I never said I disagreed with raising the user taxes, I said I believe they already collect enough to cover the roads and instead they appropriated the money in correctly to other programs. If however there an actual need for more money they I would support that provided they are actually using the money for the roads and not just adding it to the general fund where by they use it for pet projects and continue to ignore the road.
>>It's becoming a little exasperating talking to you, that I need to spell out these quite mundane matters of existence, and reassure you that there aren't sinister forces at work
you have confused the order of conversation here. You are the one wanting to use governmental force to impose your preferred life on to others via government regulated and owned roads, sidewalks, etc
I want to leave that up to individual property owner to choose for themselves if that is what they want.

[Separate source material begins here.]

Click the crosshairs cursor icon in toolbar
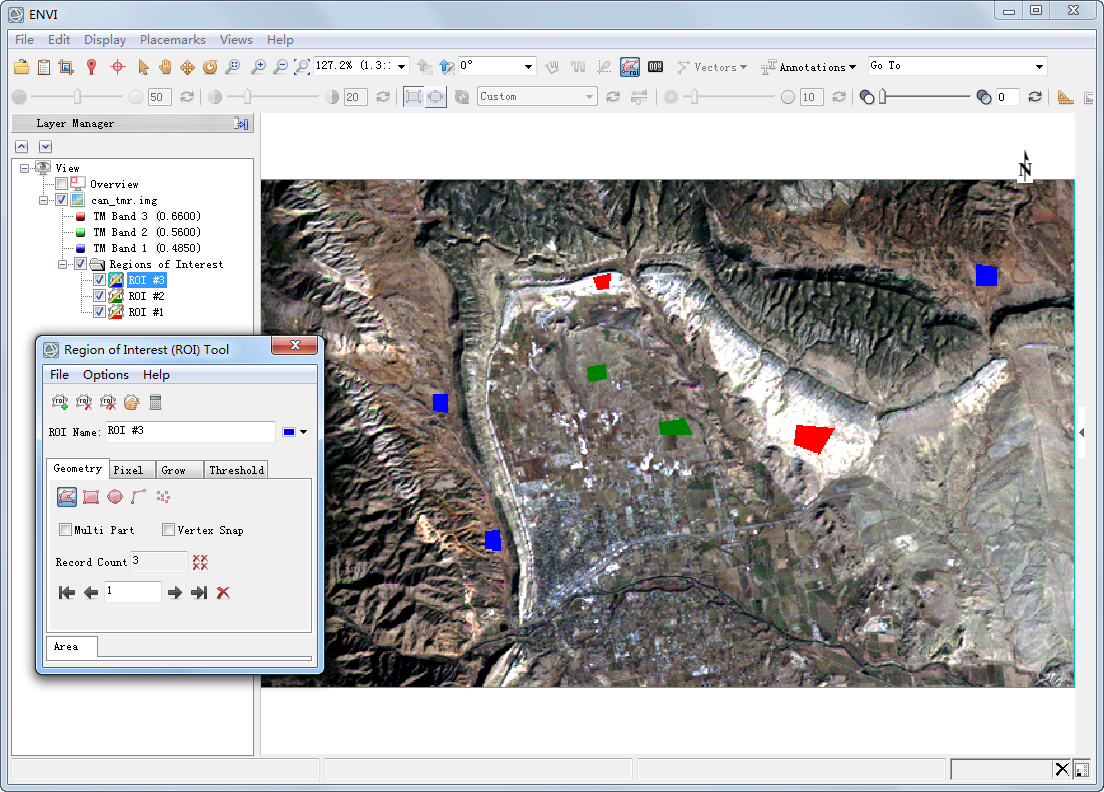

IF you want to create, and with other create a walkable city, through voluntary cooperation more power to you, however it seems you do not want anyone to be able to have a non-walkable city, you believe that is "barbaric" or something close to that, and those types of communities should be abolished.
I think both can and should exist, that is the point I have been trying to get across and in all of your comments you have done nothing but attempt to justify the use of government to impose your preference, while in an odd and convoluted way twisting my comments to where me not wanting government to do something is some how forcing others to live my way. They are free to use non-governmental resources and voluntary exchange on their property to put in sidewalks, they are free to advocate other do the same, but they should not be free to force me do follow them via government.

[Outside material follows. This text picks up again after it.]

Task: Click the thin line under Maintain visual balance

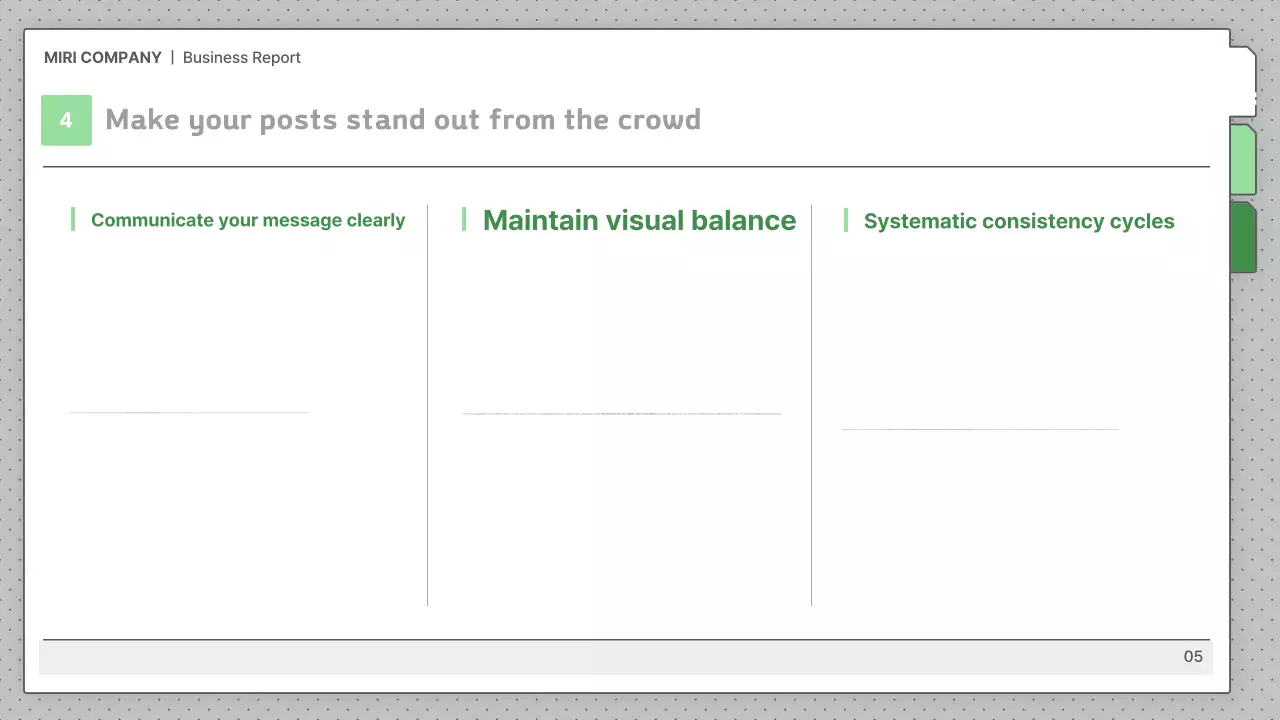Action: coord(621,413)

Same in my childhood, but there were sidewalks (pavements) everywhere. A street without one is simply defective, like if it didn't have lampposts or adequate drainage. Cars go down the middle, pedestrians go on the sides, that's just how it works.
>No the midwest... probably mars to you...
I don't know what that's supposed to mean.
>Because I do not want to maintain them, shovel them, or accept the liability of someone is injured on them.
Why on earth would it be your responsibility to maintain the sidewalk? It's not yours! It's publicly owned and it's maintained at public expense, exactly like the road surface. I've never personally had to maintain any sidewalk outside my house, they're in adequately good repair because it comes out of my taxes. Does your council expect you to mix your own concrete to patch up cracks, or something? Like the backyard steel mills in Maoist China? Are you expected to fill potholes in the road too? And why would you have any liability if someone is injured? That's not how torts work, again cause it's not your pavement. You're just making up nonsensical reasons.
>My vehicle goes from my drive to a parking lot, I walk from the inside of my home to the vehicle and then from the vehicle to the inside of a business on the tarmac of the parking lot. No sidewalks
So every single little errand you have to do requires getting in a car and driving to a new destination? And you expect everyone else to live this way on your street? Again, how do kids or anyone who doesn't have access to a car at that particular moment manage to do anything?
Your entire world amounts to your house, your car, parking lots, and the inside of shops and offices. That's unimaginably sad to me. I could never live like that. Do you really never use the two legs God gave you, and never let your lungs breathe natural air, and never let your eyes see the beauty of the world unimpeded by a plexiglass windshield?